_WHAT THE TASK REQUIRES_. Copy the material word for word, from its first line down to the line containing "The height and width of the screenshot is (787, 920).", including both of these lines.

(Entries on where items appear)
=====

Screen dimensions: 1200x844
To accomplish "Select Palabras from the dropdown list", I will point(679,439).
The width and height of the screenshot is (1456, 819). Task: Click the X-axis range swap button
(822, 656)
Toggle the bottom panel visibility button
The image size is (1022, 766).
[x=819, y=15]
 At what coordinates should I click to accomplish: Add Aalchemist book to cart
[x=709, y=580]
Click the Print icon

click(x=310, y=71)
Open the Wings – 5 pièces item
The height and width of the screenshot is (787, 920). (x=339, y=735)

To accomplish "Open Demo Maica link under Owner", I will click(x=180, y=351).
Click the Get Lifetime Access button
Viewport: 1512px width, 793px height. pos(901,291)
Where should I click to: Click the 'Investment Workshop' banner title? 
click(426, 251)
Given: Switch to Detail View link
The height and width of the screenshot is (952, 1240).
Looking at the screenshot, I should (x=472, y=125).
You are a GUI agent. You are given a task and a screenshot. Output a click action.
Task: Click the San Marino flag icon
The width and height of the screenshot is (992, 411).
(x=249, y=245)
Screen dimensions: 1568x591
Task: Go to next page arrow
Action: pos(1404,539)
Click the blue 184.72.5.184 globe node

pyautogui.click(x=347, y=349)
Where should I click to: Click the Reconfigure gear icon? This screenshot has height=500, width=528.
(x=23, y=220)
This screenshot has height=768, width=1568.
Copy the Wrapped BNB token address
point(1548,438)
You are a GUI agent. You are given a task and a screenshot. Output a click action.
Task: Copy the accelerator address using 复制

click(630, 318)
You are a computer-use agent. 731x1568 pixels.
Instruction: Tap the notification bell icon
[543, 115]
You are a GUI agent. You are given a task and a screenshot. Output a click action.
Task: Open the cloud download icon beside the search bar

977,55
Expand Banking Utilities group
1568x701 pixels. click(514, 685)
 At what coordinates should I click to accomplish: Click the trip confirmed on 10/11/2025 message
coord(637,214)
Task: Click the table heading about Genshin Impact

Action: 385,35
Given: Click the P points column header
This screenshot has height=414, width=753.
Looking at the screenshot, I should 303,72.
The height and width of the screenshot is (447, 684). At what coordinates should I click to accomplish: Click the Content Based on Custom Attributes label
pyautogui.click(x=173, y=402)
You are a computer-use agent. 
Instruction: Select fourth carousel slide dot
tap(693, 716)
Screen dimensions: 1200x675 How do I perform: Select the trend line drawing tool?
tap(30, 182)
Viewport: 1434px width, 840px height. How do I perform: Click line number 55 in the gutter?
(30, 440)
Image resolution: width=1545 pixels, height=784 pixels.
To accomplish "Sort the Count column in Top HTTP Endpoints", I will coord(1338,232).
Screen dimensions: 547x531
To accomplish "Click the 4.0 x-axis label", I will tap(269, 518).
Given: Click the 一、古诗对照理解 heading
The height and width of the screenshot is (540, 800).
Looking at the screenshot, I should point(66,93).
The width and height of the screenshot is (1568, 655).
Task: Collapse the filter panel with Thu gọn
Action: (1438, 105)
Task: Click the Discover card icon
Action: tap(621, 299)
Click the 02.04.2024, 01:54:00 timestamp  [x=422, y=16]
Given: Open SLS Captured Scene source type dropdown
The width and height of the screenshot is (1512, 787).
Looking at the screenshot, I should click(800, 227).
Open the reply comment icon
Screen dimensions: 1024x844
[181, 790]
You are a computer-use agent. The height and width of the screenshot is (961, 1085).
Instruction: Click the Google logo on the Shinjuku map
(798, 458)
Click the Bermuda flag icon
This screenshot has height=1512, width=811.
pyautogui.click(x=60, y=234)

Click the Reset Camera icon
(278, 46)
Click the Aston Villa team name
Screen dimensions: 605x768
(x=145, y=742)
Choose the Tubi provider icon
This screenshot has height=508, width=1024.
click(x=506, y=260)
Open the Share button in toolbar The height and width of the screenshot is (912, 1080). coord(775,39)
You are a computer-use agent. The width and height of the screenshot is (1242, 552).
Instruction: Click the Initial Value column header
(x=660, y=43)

=====

_CORRECT RESULT_.
Screen dimensions: 1200x844
To accomplish "Select Palabras from the dropdown list", I will point(679,439).
The width and height of the screenshot is (1456, 819). Task: Click the X-axis range swap button
(822, 656)
Toggle the bottom panel visibility button
The image size is (1022, 766).
[x=819, y=15]
 At what coordinates should I click to accomplish: Add Aalchemist book to cart
[x=709, y=580]
Click the Print icon

click(x=310, y=71)
Open the Wings – 5 pièces item
The height and width of the screenshot is (787, 920). (x=339, y=735)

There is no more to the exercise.